--- Instructions for the task ---
Pull out everything from "Now, here's an" down to "also being increased." in the forum post on potential energy sign conventions, copying it word for word.

--- Document section ---
· · · ·

[Physics] Potential energy sign conventions

Question

Almost every book on physics that I read have some weird and non-clear explanations regarding the potential energy. Ok, I do understand that if we integrate a force over some path, we'll get a difference in some origin-function values ($\int_{A}^{B} Fdx = U(B) – U(A)$). This function is the potential energy. Of course, whether we can define this term or not depends on the force.

Now, here's an example of explanation (to be more precise – lack of explanation) regarding the GPE from one of the books:

"…When a body moves from some point A to point B, gravity is doing work: $U_A-U_B=W_{A \to B}$. The magnitude can be calculated using an integral:
$W_{A \to B}=\int_{r_A}^{r_B} F(r) dr = \int_{r_A}^{r_B} \left(-\frac{GMm}{r^2} \right)dr=(-\frac{GMm}{r_A})-(-\frac{GMm}{r_B})=U_A-U_B$

…

Thus, when $r_A>r_B$, the magnitude is positive and therefore $U_A>U_B$. In other words: when the distance between the bodies is being increased – the gravitational potential energy of the system is also being increased.

Giving absolutely no explanation on why all of a sudden they put a minus sign into the integral.

From another book:

Work done by Coulomb's force: $W_{el}=\int_{r_1}^{r_2}\frac{q_1q_2dr}{4 \pi \epsilon_0 r^2}=\frac{q_1q_2}{4 \pi \epsilon_0 r_1}-\frac{q_1q_2}{4 \pi \epsilon_0 r_2}$

… Calculating the work gravity is doing is no different from the calculation of the work done by an electric field, with two exceptions – instead of $q_1q_2/4 \pi \epsilon_0$ we should plug $G M m$, and we also should change the sign, because the gravitational force is always a force of attraction.

· · · ·

--- Data segment ---
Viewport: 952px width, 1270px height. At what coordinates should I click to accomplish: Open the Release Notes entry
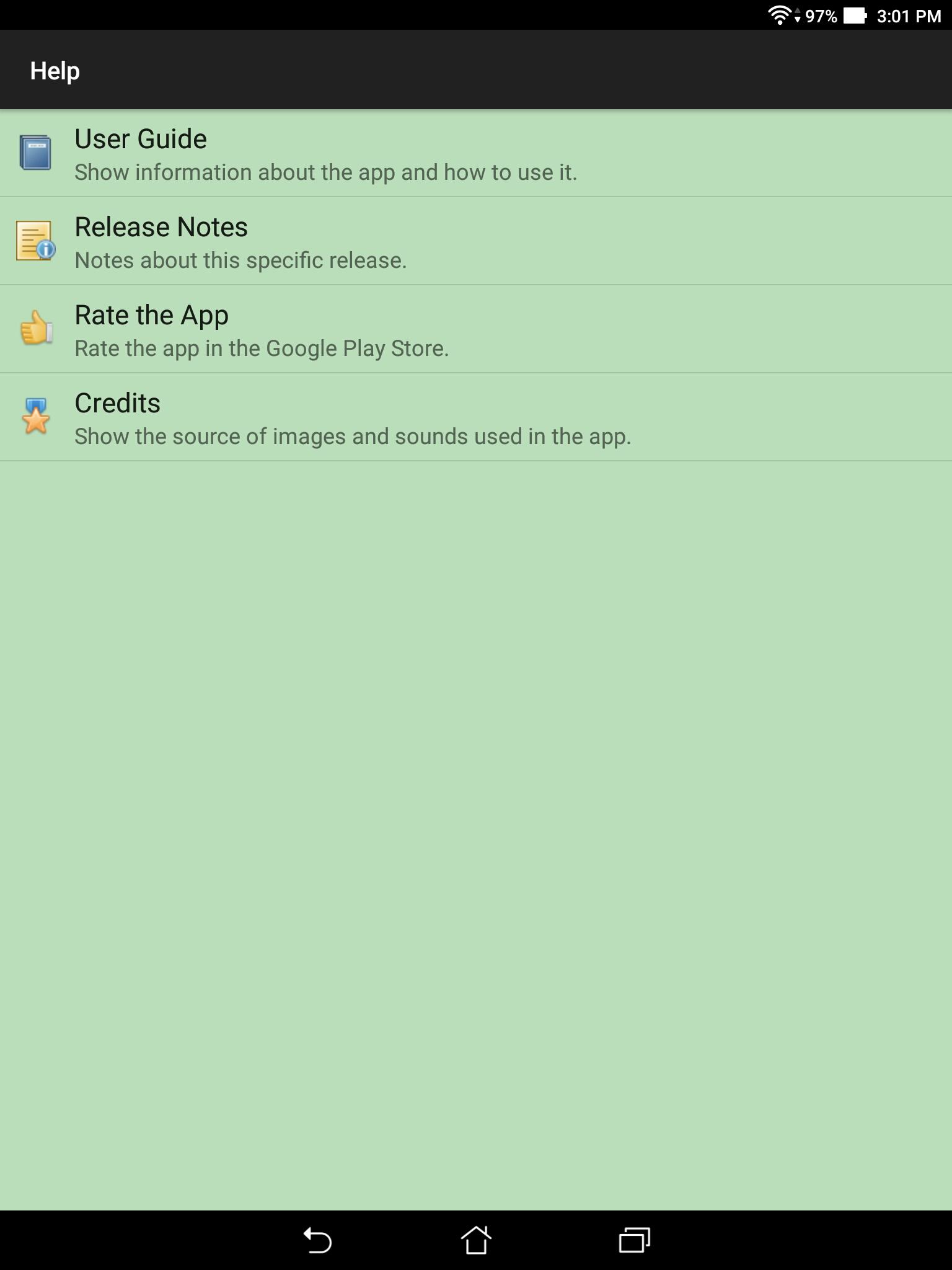[x=476, y=241]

· · · ·

--- Completed exercise ---
Now, here's an example of explanation (to be more precise – lack of explanation) regarding the GPE from one of the books:

"…When a body moves from some point A to point B, gravity is doing work: $U_A-U_B=W_{A \to B}$. The magnitude can be calculated using an integral:
$W_{A \to B}=\int_{r_A}^{r_B} F(r) dr = \int_{r_A}^{r_B} \left(-\frac{GMm}{r^2} \right)dr=(-\frac{GMm}{r_A})-(-\frac{GMm}{r_B})=U_A-U_B$

…

Thus, when $r_A>r_B$, the magnitude is positive and therefore $U_A>U_B$. In other words: when the distance between the bodies is being increased – the gravitational potential energy of the system is also being increased.